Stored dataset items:
######
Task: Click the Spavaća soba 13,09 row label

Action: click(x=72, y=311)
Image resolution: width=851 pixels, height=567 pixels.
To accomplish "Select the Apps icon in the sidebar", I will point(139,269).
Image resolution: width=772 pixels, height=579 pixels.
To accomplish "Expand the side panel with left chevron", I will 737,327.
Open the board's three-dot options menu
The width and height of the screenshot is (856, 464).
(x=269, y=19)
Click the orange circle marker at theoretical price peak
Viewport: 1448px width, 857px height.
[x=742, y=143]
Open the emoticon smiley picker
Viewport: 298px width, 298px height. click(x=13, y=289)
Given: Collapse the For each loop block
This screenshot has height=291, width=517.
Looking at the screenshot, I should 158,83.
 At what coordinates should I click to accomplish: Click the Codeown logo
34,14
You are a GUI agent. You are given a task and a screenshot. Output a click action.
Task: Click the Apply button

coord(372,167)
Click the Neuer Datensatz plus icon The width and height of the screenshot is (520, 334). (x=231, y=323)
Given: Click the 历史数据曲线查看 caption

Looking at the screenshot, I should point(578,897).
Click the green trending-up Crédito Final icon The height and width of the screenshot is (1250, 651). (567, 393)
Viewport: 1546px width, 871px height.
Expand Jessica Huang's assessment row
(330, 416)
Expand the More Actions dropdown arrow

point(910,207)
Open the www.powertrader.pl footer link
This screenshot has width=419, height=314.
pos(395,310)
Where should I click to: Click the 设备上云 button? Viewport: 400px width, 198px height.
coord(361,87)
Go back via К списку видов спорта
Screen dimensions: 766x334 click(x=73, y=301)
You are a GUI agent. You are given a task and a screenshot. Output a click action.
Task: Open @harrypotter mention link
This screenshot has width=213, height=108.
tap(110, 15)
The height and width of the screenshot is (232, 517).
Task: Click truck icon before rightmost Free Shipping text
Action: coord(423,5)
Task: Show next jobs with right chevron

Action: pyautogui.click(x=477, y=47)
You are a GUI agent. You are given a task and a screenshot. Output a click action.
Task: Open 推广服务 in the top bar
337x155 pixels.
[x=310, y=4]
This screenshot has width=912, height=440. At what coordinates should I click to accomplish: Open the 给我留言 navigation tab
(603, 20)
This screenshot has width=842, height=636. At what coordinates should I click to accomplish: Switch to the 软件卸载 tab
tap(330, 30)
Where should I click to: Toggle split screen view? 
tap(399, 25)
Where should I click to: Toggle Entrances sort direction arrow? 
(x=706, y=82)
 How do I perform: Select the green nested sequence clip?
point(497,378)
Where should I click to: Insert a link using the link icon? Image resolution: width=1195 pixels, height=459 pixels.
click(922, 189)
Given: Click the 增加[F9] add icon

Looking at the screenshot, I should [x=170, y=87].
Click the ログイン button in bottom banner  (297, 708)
######
ABOUT THIS TASK: Write out all records exactly, keeping every detail.

SOLUTION FOR THIS PROBLEM:
Task: Click the Spavaća soba 13,09 row label

Action: click(x=72, y=311)
Image resolution: width=851 pixels, height=567 pixels.
To accomplish "Select the Apps icon in the sidebar", I will point(139,269).
Image resolution: width=772 pixels, height=579 pixels.
To accomplish "Expand the side panel with left chevron", I will 737,327.
Open the board's three-dot options menu
The width and height of the screenshot is (856, 464).
(x=269, y=19)
Click the orange circle marker at theoretical price peak
Viewport: 1448px width, 857px height.
[x=742, y=143]
Open the emoticon smiley picker
Viewport: 298px width, 298px height. click(x=13, y=289)
Given: Collapse the For each loop block
This screenshot has height=291, width=517.
Looking at the screenshot, I should 158,83.
 At what coordinates should I click to accomplish: Click the Codeown logo
34,14
You are a GUI agent. You are given a task and a screenshot. Output a click action.
Task: Click the Apply button

coord(372,167)
Click the Neuer Datensatz plus icon The width and height of the screenshot is (520, 334). (x=231, y=323)
Given: Click the 历史数据曲线查看 caption

Looking at the screenshot, I should point(578,897).
Click the green trending-up Crédito Final icon The height and width of the screenshot is (1250, 651). (567, 393)
Viewport: 1546px width, 871px height.
Expand Jessica Huang's assessment row
(330, 416)
Expand the More Actions dropdown arrow

point(910,207)
Open the www.powertrader.pl footer link
This screenshot has width=419, height=314.
pos(395,310)
Where should I click to: Click the 设备上云 button? Viewport: 400px width, 198px height.
coord(361,87)
Go back via К списку видов спорта
Screen dimensions: 766x334 click(x=73, y=301)
You are a GUI agent. You are given a task and a screenshot. Output a click action.
Task: Open @harrypotter mention link
This screenshot has width=213, height=108.
tap(110, 15)
The height and width of the screenshot is (232, 517).
Task: Click truck icon before rightmost Free Shipping text
Action: coord(423,5)
Task: Show next jobs with right chevron

Action: pyautogui.click(x=477, y=47)
You are a GUI agent. You are given a task and a screenshot. Output a click action.
Task: Open 推广服务 in the top bar
337x155 pixels.
[x=310, y=4]
This screenshot has width=912, height=440. At what coordinates should I click to accomplish: Open the 给我留言 navigation tab
(603, 20)
This screenshot has width=842, height=636. At what coordinates should I click to accomplish: Switch to the 软件卸载 tab
tap(330, 30)
Where should I click to: Toggle split screen view? 
tap(399, 25)
Where should I click to: Toggle Entrances sort direction arrow? 
(x=706, y=82)
 How do I perform: Select the green nested sequence clip?
point(497,378)
Where should I click to: Insert a link using the link icon? Image resolution: width=1195 pixels, height=459 pixels.
click(922, 189)
Given: Click the 增加[F9] add icon

Looking at the screenshot, I should [x=170, y=87].
Click the ログイン button in bottom banner  (297, 708)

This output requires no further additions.